Unfortunately, WaterCourse suffers from the same problem I encountered at City: the ridiculous and counterproductive usage of all manner of fake meat products and preparations that fight against the vegetarian ethos rather than catering to it. Seriously, if you're going to be a vegetarian, you're just going to have to live without Philly cheesesteaks and Reuben sandwiches. Sucks to be you. But for this kitchen to attempt to make a simulacrum out of shaved seitan or portobello mushrooms is like me going out in my back yard and trying to build a working model of the space shuttle out of particle board and pieces from my junked Camry.

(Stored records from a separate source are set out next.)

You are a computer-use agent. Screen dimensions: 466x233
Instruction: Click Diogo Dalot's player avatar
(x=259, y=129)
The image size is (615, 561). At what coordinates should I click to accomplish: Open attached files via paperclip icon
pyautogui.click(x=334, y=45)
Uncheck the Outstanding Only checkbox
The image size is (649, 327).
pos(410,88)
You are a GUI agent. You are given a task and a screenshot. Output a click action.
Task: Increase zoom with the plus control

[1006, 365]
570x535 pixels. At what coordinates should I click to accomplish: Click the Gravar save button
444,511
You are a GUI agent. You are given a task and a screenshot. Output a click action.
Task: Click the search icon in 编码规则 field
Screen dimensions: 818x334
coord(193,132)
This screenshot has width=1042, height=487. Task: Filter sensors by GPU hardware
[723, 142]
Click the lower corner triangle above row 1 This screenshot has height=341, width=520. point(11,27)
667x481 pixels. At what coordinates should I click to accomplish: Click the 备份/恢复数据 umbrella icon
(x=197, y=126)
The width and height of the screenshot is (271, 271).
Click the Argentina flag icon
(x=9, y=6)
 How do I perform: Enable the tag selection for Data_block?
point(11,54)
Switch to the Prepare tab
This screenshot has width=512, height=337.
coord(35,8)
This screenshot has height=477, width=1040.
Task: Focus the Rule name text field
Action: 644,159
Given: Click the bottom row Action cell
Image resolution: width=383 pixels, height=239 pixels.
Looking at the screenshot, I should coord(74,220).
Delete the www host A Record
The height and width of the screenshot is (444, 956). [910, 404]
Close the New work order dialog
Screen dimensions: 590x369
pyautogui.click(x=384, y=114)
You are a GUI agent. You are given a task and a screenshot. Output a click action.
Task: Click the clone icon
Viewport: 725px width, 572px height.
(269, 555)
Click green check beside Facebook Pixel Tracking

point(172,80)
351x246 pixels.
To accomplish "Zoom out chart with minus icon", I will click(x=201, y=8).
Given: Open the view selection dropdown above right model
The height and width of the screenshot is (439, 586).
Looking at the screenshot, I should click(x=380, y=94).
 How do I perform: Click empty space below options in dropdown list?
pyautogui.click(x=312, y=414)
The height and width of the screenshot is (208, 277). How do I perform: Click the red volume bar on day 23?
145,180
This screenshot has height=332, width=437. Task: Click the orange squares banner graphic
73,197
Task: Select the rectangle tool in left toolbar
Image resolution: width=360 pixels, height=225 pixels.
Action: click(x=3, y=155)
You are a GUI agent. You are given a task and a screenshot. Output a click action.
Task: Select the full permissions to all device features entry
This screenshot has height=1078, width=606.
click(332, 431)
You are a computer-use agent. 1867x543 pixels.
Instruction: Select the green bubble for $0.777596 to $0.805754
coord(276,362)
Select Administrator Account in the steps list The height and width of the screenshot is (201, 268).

It doesn't matter how much the thing looks like the space shuttle. It doesn't matter how loudly and fervently I insist that it is the space shuttle. It just ain't the motherfucking space shuttle, and it ain't ever gonna fly.

I decided to try WaterCourse at breakfast, since that's the meal most kind to vegetarians — the one where they can almost convince themselves that they are eating well and heartily. And to give the kitchen an even better chance, I didn't have scrambled tofu and tempeh bacon. I didn't go for the homemade biscuits and gravy. No, I had the breakfast tamales, because I thought that would give the kitchen a reasonable chance at making me something edible that did not feature a pork product. But a tamale isn't a tamale if there's nothing inside it, and what I got was a log of masa speckled with corn kernels and green peas, with scrambled eggs on the side that were dry and overcooked (even if the potatoes were nicely fried).

After a bite, I gave up hope that anyone out there is going to come up with a workable, edible American vegetarian cuisine. Even so, as occasionally good and often disappointing as the WaterCourse/City axis is, right now it's the best full-on vegetarian fare that Denver has to offer. I was just hoping for so much more.